Inhibition of proteasome-dependent degradation of Wee1 in G2-arrested Hep3B cells by TGF beta 1.

Abstract

Transforming growth factor beta1 (TGF beta 1)-induced G2 arrest was observed when a proliferation inhibitory function of the retinoblastoma protein (Rb) was compromised, but the mechanism underlying the G2 arrest was poorly characterized compared with that of G1 arrest. In the present study, we characterized G2 arrest induced by TGF beta1 (1 ng/mL) in the Rb-negative hepatoma cell line (Hep3B) and compared with G1 arrest in the Rb-positive hepatoma cell line (Huh7). Activities of cyclin-dependent kinases (CDK) 2 and cell division cycle (CDC) 2 were markedly decreased at 24 h, the time when cell-cycle arrest became apparent in both cell lines.
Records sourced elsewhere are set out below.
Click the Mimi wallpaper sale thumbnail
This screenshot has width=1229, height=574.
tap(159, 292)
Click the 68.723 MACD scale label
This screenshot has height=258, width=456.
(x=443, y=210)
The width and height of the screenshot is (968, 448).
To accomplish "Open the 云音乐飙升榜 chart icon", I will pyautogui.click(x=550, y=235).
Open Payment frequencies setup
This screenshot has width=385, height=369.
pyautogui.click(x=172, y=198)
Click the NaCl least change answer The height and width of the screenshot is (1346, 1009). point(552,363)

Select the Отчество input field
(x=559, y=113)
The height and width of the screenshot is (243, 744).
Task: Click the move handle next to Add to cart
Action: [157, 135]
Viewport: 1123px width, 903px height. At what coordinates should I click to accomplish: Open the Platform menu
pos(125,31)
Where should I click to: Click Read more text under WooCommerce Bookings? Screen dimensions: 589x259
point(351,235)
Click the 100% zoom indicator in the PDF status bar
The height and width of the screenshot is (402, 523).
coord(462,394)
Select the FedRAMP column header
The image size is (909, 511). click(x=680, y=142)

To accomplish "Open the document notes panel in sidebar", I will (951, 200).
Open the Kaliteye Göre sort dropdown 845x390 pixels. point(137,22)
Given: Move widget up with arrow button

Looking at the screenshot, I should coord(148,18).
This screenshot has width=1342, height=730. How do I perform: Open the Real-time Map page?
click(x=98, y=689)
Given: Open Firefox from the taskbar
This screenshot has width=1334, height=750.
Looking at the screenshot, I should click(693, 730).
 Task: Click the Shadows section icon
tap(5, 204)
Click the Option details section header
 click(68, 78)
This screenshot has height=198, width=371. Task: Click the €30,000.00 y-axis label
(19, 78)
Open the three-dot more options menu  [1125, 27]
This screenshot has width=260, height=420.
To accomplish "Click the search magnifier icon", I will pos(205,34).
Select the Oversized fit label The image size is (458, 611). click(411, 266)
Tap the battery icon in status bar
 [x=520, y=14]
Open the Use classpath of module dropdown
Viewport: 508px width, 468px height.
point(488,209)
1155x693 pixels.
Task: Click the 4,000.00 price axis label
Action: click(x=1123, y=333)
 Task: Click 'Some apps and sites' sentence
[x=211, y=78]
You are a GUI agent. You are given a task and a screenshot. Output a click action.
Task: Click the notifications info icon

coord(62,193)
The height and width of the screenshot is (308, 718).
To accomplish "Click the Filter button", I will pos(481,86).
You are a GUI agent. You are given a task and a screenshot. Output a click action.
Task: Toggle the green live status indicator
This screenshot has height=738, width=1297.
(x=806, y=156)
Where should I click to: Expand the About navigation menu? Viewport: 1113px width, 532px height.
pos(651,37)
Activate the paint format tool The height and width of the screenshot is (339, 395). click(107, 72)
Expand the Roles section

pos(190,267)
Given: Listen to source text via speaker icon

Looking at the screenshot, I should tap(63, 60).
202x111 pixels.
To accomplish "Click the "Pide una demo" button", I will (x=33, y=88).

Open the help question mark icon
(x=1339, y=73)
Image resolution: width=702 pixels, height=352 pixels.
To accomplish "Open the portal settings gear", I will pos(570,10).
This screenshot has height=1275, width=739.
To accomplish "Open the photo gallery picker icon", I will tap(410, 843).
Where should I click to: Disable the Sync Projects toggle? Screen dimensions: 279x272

However, considerable amounts of inactive CDC2-cyclinB1 complexes were present in the nucleus of G2-arrested Hep3B but were not present in G1-arrested Huh7. The inhibitory phosphorylation of CDC2 on Tyr-15 was significantly elevated at 12-24 h, and its levels gradually declined during G2 arrest in Hep3B. In particular, augmentation of CDK inhibitors p21cip1 and p27kip1 and Wee1 kinase and diminution of CDC25C phosphatase coincided with induced Tyr-15 phosphorylation and inhibition of CDC2. Wee1 in Hep3B was unstable and was degraded in a proteasome-dependent manner, but it became substantially stabilized within 6 h of TGF beta 1 treatment. Moreover, a Wee1 inhibitor, PD0166285, abrogated the TGF beta 1-induced G2 arrest in Hep3B. These findings suggest that TGF beta 1 induced G2 arrest in Hep3B at least in part through stabilization of Wee1 and subsequent increase in Tyr-15 phosphorylation and inhibition of CDC2.